* **EXERCISE REQUIREMENTS**
Please show every line of the records below that contains the word "pixels", copying each one in full.

* **DATA FOR THIS EXERCISE**
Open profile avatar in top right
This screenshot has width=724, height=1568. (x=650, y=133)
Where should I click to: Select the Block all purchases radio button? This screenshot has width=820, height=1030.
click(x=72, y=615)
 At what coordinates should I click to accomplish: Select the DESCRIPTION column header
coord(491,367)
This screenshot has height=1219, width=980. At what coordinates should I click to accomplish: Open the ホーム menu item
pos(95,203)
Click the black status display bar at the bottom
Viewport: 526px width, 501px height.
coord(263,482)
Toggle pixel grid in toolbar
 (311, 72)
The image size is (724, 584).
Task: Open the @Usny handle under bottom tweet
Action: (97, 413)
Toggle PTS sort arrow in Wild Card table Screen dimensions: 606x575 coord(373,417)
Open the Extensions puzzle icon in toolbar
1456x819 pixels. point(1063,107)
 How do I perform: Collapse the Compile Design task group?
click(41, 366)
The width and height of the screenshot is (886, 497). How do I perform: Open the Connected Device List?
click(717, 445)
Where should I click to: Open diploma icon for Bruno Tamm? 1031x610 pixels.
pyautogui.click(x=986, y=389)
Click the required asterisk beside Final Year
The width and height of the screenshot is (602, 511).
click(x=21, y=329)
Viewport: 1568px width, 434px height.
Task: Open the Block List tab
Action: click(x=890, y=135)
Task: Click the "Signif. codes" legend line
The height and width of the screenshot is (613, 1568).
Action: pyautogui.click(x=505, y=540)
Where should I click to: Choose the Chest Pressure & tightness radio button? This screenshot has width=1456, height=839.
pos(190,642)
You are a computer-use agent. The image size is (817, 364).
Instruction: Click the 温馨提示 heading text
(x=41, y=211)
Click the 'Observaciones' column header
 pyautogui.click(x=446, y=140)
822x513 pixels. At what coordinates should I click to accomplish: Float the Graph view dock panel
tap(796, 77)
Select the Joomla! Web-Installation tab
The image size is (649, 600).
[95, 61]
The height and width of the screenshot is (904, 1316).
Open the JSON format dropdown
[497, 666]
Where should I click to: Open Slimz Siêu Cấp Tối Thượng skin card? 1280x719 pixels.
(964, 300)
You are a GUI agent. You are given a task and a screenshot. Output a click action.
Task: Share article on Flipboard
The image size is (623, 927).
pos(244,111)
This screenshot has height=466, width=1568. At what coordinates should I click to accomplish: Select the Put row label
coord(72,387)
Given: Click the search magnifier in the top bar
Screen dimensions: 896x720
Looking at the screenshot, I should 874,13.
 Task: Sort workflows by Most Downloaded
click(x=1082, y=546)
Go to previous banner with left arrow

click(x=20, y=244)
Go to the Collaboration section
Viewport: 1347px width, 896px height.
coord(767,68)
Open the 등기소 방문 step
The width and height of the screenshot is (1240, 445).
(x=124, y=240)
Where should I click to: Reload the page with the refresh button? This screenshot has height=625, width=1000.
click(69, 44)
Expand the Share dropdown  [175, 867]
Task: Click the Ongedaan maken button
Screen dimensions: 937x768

* **FINISHED EXERCISE**
1456x819 pixels. point(1063,107)
Where should I click to: Open diploma icon for Bruno Tamm? 1031x610 pixels.
822x513 pixels. At what coordinates should I click to accomplish: Float the Graph view dock panel
Where should I click to: Open Slimz Siêu Cấp Tối Thượng skin card? 1280x719 pixels.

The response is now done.